We are dealing with elderly people in nursing homes, some of whom went in on the clear understanding, as a result of a press release, that they would qualify for funding from the Department of Health. However, the nursing homes are not receiving that funding. As a result, these people and their relatives are concerned about their future. I know people in those homes who do not know when they will be told to leave because the health board is not able to meet the bills due to lack of funding. Relatives are concerned because they do not know when they will get a telephone call asking them to remove their loved one from those nursing homes to other accommodation.
It is a scandal that the Minister and the Government should introduce a scheme without providing funding for it. There is no point in the Minister saying there was a miscalculation. Anyone could have told him that. When the Bill was going through the Houses in 1990, I said that its one flaw was that it did not provide for funding. The chickens are now coming home to roost. The Minister has no alternative but to provide funding for this scheme, which must be treated as a demand led scheme. There is no point in the Minister telling a health board that he will give it only a certain amount of money under one heading.
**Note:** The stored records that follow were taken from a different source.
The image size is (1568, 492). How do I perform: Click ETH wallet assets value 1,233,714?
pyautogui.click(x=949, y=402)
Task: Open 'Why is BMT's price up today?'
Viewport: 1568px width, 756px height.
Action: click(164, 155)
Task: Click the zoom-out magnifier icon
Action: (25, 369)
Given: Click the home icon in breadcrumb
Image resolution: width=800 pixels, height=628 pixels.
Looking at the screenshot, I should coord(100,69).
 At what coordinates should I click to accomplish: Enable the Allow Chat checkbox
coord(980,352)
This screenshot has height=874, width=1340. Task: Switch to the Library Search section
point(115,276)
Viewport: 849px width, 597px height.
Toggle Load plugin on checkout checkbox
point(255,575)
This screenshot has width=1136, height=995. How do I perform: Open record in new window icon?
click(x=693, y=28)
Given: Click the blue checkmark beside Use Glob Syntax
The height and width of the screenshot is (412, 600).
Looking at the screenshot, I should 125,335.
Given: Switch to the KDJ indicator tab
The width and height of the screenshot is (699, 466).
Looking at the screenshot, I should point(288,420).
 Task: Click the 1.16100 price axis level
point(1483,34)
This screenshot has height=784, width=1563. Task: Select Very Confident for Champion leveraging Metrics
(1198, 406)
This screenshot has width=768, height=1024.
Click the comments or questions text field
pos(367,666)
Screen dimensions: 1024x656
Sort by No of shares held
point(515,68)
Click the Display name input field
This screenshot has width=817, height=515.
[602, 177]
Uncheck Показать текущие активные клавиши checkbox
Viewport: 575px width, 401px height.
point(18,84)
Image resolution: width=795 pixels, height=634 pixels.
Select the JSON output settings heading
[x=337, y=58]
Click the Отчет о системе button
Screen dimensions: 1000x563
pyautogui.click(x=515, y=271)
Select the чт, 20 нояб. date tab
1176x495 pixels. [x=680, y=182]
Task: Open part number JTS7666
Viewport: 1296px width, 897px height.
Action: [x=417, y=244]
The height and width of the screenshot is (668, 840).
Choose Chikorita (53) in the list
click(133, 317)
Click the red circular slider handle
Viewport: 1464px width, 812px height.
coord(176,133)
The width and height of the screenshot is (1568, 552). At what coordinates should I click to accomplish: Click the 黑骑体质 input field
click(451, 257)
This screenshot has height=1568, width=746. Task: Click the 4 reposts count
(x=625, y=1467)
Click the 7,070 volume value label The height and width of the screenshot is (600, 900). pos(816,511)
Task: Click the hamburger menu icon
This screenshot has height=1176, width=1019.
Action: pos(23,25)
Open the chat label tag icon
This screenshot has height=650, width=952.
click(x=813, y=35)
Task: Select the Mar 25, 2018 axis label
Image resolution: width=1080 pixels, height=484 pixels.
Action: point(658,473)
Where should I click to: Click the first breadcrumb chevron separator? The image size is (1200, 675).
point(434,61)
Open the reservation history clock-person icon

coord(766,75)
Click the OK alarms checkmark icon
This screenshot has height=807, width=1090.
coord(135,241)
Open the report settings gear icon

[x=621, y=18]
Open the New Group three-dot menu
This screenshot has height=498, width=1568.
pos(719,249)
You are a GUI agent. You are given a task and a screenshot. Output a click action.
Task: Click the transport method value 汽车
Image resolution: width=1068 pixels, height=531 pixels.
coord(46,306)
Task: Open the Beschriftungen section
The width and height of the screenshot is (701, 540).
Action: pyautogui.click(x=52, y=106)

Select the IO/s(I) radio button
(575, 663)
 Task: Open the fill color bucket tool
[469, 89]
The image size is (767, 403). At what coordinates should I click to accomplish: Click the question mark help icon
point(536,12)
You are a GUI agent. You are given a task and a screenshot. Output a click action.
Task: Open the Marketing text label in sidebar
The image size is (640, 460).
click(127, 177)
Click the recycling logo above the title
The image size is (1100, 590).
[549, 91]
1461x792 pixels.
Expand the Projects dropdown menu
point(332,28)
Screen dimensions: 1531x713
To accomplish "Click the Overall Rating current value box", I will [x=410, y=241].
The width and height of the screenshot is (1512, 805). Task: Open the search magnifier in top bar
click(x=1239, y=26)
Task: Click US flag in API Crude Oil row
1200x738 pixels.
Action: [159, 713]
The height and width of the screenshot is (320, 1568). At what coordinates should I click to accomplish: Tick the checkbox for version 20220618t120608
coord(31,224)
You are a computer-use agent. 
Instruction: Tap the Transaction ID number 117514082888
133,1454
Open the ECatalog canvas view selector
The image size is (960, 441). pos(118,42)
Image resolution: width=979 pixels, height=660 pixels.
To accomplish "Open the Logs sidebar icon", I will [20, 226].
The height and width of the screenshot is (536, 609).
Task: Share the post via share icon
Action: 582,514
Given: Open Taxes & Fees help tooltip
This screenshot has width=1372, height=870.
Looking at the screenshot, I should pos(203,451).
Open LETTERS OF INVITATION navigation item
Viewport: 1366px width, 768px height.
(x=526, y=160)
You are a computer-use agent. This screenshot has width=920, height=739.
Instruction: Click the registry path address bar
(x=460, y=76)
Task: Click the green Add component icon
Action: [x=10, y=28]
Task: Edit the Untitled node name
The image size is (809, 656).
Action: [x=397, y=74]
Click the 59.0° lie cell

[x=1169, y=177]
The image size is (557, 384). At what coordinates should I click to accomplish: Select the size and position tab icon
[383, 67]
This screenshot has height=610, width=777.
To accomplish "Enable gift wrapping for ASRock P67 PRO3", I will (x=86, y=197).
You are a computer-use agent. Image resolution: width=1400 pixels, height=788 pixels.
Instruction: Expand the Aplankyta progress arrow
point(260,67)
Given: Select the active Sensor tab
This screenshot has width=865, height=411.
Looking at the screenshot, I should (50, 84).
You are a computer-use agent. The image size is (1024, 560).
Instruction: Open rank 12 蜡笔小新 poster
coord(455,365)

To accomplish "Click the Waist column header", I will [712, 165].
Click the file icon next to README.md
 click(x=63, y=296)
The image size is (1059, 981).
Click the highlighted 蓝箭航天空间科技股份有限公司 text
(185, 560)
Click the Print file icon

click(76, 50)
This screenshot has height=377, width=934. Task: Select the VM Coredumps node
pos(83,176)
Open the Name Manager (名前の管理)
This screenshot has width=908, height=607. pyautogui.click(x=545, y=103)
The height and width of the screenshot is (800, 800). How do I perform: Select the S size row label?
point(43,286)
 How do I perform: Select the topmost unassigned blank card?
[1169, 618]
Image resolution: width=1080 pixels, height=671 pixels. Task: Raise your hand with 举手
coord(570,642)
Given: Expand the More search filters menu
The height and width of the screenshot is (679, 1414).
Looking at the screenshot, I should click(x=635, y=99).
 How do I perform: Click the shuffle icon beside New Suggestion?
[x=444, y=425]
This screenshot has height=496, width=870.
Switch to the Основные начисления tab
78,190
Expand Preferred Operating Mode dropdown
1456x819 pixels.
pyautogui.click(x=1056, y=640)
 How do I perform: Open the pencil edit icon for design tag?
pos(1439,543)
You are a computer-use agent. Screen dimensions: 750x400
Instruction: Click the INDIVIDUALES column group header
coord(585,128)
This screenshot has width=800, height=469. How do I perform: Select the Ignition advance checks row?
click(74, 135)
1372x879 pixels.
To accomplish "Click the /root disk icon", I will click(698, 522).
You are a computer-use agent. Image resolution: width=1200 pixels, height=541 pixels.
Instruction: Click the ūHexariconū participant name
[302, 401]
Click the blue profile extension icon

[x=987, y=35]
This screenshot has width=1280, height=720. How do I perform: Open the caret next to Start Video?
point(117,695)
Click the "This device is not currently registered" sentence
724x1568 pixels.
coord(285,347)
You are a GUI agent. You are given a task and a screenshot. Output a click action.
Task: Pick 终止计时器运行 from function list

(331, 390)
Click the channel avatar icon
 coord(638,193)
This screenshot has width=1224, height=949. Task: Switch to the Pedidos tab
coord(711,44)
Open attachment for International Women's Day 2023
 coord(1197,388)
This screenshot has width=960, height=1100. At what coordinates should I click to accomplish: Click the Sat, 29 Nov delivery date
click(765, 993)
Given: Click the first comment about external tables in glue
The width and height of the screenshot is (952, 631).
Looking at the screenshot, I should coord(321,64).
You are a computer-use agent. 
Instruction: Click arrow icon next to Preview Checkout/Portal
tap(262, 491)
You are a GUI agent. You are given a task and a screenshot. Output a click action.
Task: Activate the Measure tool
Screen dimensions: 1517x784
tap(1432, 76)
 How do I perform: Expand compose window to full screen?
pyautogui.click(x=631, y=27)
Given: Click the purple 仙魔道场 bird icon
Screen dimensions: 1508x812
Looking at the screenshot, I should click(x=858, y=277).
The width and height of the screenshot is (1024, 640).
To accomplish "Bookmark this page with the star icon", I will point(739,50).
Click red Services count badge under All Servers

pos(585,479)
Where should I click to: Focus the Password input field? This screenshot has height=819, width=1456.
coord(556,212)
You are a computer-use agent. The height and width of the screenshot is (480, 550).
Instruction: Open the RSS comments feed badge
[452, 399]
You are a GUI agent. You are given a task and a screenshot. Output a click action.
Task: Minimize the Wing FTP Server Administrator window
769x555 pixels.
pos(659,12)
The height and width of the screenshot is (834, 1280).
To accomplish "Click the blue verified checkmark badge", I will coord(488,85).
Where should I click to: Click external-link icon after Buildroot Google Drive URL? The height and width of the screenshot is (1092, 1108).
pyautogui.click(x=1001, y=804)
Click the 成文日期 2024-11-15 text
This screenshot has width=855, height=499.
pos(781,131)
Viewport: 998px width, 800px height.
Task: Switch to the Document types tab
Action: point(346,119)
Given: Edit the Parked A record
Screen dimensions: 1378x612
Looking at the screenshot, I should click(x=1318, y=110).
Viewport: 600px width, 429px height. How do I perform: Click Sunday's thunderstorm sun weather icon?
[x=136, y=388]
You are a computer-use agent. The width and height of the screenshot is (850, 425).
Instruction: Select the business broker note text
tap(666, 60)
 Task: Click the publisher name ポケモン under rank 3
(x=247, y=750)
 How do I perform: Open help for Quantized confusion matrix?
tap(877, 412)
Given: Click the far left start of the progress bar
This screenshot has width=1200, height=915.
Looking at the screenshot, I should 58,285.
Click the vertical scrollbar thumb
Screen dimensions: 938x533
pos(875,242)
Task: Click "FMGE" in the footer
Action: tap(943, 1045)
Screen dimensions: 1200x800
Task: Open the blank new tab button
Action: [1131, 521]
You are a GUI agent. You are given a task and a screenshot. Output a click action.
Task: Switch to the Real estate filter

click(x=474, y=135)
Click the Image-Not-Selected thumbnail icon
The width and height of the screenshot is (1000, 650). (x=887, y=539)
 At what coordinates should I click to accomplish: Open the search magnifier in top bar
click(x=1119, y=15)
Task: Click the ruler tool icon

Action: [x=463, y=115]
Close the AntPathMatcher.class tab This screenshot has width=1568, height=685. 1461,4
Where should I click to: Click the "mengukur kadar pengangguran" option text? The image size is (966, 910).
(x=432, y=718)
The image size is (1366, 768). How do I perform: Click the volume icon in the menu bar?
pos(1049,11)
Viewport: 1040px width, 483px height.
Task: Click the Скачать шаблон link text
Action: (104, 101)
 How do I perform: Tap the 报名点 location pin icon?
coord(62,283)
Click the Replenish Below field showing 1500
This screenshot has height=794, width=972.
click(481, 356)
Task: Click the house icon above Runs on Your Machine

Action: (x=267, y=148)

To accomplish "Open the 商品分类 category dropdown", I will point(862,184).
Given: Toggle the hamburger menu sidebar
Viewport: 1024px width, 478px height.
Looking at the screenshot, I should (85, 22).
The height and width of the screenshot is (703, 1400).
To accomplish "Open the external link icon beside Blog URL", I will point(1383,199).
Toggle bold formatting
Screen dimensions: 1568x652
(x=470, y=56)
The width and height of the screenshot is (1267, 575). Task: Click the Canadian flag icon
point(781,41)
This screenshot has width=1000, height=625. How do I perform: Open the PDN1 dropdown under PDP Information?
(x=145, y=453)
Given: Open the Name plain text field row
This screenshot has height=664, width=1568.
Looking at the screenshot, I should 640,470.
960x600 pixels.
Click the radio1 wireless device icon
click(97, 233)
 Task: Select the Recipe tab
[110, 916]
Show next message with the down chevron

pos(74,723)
Every £100,000 given to health boards is earmarked for a project and the chief executive officers cannot borrow money except within defined limits laid down under section 30 of the Health Act, 1970.
I cannot understand why the Minister has ignored this weaker section of the community and left it in limbo, so that people do not know how long they will be kept in nursing homes. Every nursing home in the west is experiencing extreme difficulties. Some 42 nursing homes are owed £66,000 for the month of April. The May bills have also not been paid because of a lack of funding from the Minister for Health and the Government. This must be dealt with.
As Senator Finneran knows, the Western Health Board applied years ago for homes for the aged in Strokestown, Roscommon and Ballinasloe. However, they have not been funded by the Department of Health. Counties Mayo and Galway were more lucky because those areas were given a number of homes for the aged. In the absence of homes for the aged, we have no option but to provide assistance under the Health (Nursing Homes) Act, 1990, for people who cannot get into those homes. The Western Health Board applied for homes in these three towns, but it has not received funding for them. If it had, it would not be in the difficult situation it is in today.
In the Second Stage debate on the Health (Nursing Homes) Bill, which took place on Thursday, 9 November 1989, Deputy Howlin said to the Minister for Health that:
The Minister has, by his policy, deprived health boards of adequate resources and the consequence of that has been that in every health board region geriatric and district hospitals have been closed and the number of public beds available to the elderly has diminished year after year.
This has not changed. The Minister is obliged to provide funding to the health boards under this Act. There is no point in the Minister telling the health boards that he has given them some money, but they must get more from savings. That is unacceptable. I call on the Minister to make the necessary funds available to all the health boards so that they can meet their obligations and to treat this as a demand led scheme.